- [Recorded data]
>>>

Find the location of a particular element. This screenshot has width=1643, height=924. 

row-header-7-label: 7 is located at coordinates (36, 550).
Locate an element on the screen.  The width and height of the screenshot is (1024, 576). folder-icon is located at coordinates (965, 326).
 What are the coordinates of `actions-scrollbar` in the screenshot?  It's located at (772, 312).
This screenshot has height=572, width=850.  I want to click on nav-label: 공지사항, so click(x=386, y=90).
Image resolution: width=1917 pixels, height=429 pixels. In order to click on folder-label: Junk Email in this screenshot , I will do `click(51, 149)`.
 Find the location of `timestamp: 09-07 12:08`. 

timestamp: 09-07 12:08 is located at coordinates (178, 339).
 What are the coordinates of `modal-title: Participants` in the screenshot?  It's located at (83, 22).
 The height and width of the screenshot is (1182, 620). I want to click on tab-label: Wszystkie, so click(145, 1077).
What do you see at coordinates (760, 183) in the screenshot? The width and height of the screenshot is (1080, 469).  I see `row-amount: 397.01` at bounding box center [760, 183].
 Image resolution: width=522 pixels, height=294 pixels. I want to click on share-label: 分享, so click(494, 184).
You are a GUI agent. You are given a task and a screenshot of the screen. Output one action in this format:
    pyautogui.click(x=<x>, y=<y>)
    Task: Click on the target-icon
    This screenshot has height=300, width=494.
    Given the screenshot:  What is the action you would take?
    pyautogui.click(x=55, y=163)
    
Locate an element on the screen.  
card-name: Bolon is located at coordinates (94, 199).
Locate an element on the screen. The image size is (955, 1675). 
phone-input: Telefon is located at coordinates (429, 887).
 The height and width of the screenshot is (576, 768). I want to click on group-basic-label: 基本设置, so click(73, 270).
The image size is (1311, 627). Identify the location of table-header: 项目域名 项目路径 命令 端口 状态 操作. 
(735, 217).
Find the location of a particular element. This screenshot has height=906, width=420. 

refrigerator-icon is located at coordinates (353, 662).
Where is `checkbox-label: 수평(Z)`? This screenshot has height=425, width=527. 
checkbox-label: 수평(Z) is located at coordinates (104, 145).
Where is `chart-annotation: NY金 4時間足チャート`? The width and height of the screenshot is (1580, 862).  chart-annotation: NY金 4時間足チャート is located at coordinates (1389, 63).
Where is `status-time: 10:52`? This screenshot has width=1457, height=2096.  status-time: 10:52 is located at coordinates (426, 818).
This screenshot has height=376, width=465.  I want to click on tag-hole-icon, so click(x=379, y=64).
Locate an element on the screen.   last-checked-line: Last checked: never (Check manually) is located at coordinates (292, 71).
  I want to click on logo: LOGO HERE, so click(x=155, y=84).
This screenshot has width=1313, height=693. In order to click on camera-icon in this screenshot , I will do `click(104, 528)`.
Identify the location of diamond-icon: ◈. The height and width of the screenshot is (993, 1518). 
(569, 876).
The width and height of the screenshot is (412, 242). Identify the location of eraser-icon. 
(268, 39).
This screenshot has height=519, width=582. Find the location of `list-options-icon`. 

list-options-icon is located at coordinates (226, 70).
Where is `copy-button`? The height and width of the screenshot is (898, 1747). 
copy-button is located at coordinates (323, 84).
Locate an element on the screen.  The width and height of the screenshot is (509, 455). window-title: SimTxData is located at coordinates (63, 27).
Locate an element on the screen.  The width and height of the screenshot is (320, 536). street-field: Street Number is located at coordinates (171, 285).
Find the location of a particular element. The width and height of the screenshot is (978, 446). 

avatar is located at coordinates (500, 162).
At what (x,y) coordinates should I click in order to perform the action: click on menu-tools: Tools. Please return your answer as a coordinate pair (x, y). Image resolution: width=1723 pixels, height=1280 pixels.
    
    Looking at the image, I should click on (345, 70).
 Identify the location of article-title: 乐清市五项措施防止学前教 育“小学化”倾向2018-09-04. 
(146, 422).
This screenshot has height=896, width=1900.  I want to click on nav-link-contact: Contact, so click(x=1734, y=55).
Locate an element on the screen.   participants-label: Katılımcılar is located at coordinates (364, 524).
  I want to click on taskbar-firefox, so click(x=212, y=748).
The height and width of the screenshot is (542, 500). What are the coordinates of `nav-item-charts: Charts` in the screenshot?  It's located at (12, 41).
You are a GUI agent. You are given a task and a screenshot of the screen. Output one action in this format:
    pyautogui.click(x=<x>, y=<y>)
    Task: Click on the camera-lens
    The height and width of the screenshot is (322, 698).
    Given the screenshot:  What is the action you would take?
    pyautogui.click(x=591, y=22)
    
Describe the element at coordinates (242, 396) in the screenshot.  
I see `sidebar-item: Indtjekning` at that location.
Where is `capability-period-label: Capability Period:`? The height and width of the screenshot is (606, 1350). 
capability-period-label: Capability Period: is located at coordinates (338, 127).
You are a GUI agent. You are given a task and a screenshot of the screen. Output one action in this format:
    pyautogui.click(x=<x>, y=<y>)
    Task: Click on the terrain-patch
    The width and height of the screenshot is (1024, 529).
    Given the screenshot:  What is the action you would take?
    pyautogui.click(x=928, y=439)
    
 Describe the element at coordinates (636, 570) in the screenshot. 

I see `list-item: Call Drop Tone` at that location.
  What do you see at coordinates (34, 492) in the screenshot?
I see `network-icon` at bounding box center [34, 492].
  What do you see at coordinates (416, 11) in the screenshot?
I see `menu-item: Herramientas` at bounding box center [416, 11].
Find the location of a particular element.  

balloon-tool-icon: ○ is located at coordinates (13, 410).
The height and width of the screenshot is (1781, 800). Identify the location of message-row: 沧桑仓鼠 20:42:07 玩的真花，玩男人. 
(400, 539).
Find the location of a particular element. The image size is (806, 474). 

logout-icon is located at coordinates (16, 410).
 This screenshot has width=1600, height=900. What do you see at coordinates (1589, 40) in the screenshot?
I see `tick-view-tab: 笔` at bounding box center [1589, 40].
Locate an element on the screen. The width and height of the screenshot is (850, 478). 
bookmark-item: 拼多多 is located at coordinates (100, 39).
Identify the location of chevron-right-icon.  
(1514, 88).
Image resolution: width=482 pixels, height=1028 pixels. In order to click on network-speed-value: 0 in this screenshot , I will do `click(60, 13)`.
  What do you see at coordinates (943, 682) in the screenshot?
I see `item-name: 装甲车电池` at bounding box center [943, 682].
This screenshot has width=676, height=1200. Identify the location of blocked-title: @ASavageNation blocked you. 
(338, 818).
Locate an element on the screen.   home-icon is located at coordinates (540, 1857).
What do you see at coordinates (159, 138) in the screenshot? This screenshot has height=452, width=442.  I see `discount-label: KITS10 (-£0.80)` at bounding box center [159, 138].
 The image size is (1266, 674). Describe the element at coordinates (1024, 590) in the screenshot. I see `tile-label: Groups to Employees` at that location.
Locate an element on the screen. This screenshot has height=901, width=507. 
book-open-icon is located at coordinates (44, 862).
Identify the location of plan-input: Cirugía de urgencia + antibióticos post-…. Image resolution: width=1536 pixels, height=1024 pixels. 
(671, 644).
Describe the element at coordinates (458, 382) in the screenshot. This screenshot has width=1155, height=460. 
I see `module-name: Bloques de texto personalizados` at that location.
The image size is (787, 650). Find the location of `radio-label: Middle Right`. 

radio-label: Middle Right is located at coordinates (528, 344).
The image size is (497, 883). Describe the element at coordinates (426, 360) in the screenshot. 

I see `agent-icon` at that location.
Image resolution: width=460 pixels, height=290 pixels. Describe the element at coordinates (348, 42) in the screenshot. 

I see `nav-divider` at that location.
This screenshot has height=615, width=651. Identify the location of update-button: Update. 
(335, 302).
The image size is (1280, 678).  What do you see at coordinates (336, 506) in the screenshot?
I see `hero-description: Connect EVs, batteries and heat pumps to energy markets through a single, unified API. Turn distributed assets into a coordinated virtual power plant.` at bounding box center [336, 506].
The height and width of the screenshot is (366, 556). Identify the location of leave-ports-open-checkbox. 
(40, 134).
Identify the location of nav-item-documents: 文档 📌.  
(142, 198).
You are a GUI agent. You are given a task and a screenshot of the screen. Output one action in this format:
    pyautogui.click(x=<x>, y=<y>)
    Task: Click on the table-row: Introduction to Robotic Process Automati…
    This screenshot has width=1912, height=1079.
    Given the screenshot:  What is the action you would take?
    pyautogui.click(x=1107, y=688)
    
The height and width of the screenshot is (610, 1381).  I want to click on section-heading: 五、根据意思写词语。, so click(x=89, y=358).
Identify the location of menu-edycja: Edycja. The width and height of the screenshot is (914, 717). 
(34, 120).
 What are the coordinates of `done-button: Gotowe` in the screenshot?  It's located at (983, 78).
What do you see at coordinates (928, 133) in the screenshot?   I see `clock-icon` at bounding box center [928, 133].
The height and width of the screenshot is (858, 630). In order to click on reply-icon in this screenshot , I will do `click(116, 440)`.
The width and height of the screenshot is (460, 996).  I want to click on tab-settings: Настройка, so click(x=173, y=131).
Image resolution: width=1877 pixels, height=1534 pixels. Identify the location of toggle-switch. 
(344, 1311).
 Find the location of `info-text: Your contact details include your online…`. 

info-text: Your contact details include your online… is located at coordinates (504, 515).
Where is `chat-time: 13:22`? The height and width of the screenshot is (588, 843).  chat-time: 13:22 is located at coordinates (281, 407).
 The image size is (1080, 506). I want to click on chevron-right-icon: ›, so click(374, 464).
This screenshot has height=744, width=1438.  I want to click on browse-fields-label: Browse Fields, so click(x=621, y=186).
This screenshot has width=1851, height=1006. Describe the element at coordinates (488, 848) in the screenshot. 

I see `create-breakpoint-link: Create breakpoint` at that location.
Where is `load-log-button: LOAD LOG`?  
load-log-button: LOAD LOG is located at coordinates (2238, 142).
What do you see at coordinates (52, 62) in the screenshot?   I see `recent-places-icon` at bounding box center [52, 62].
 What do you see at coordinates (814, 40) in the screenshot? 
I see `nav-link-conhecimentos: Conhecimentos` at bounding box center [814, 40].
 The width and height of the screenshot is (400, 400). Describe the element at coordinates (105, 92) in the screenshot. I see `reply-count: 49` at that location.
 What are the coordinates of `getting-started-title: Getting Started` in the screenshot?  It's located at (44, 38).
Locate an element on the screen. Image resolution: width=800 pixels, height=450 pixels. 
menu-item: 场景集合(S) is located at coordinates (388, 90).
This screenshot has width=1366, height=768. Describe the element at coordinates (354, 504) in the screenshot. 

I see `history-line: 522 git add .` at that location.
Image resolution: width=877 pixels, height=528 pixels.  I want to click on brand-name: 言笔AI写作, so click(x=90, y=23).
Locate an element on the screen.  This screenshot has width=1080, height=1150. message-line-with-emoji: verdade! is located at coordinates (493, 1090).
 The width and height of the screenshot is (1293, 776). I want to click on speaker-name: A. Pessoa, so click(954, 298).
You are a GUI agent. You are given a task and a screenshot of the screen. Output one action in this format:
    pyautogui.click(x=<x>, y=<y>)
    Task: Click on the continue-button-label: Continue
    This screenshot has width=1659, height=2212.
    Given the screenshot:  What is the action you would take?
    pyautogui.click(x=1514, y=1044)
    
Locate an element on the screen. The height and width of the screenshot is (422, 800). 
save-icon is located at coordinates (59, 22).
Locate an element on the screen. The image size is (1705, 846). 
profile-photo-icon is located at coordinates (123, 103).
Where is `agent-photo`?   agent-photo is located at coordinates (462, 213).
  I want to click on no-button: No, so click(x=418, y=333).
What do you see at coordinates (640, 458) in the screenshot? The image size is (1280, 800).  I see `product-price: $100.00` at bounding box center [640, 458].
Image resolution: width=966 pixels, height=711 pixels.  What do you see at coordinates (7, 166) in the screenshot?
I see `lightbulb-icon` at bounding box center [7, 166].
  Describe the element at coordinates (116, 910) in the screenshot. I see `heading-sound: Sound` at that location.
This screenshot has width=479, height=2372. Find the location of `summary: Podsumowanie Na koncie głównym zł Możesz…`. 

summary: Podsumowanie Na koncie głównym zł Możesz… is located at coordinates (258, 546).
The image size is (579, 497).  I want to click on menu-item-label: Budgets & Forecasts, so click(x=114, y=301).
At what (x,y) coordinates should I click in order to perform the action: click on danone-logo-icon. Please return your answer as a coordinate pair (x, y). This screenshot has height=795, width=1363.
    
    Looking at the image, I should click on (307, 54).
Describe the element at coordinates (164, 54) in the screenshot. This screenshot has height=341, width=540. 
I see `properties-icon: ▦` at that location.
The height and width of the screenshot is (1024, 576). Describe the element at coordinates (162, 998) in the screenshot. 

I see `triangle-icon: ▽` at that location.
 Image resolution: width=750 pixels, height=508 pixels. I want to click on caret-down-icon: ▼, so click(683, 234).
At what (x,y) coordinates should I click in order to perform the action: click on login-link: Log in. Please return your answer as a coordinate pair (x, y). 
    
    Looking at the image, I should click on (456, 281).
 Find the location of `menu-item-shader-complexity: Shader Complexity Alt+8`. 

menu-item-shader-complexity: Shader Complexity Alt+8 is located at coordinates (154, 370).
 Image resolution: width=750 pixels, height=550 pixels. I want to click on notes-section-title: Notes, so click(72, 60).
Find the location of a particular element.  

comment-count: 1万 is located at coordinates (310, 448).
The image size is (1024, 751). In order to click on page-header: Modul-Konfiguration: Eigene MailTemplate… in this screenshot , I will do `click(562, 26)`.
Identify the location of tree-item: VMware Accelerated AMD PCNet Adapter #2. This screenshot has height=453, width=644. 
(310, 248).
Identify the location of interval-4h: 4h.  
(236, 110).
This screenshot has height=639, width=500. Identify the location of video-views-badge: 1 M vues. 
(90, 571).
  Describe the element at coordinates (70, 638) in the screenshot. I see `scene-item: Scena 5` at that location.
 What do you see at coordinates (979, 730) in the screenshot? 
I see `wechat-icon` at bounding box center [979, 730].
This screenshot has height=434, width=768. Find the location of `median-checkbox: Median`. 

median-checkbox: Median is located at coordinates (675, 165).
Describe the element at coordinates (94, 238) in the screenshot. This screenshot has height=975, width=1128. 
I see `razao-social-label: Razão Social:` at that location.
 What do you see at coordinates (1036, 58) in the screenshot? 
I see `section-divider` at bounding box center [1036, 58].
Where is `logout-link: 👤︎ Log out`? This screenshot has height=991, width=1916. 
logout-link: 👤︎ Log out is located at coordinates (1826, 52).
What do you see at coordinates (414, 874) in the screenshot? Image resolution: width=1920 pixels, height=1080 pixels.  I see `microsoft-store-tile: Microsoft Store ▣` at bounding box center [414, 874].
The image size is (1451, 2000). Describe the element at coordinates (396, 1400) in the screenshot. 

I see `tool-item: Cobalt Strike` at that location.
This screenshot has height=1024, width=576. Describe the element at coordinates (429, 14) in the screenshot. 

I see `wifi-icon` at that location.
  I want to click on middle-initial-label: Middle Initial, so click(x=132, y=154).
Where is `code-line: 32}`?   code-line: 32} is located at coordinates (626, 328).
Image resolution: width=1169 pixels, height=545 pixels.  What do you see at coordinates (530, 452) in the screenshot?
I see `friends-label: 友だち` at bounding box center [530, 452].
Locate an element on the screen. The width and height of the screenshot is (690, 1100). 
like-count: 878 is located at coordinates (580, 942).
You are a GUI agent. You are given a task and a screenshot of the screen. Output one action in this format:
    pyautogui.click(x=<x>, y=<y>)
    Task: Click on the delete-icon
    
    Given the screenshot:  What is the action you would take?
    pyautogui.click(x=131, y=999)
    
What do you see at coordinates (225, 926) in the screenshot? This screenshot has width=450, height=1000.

<<<

- [Activity] Quote the lines from the one containing "coordinates (281, 407)." through the one containing "at (44, 38).", both included.

- [Answer box]
Where is `chat-time: 13:22`? The height and width of the screenshot is (588, 843).  chat-time: 13:22 is located at coordinates (281, 407).
 The image size is (1080, 506). I want to click on chevron-right-icon: ›, so click(374, 464).
This screenshot has height=744, width=1438.  I want to click on browse-fields-label: Browse Fields, so click(x=621, y=186).
This screenshot has width=1851, height=1006. Describe the element at coordinates (488, 848) in the screenshot. 

I see `create-breakpoint-link: Create breakpoint` at that location.
Where is `load-log-button: LOAD LOG`?  
load-log-button: LOAD LOG is located at coordinates (2238, 142).
What do you see at coordinates (52, 62) in the screenshot?   I see `recent-places-icon` at bounding box center [52, 62].
 What do you see at coordinates (814, 40) in the screenshot? 
I see `nav-link-conhecimentos: Conhecimentos` at bounding box center [814, 40].
 The width and height of the screenshot is (400, 400). Describe the element at coordinates (105, 92) in the screenshot. I see `reply-count: 49` at that location.
 What are the coordinates of `getting-started-title: Getting Started` in the screenshot?  It's located at (44, 38).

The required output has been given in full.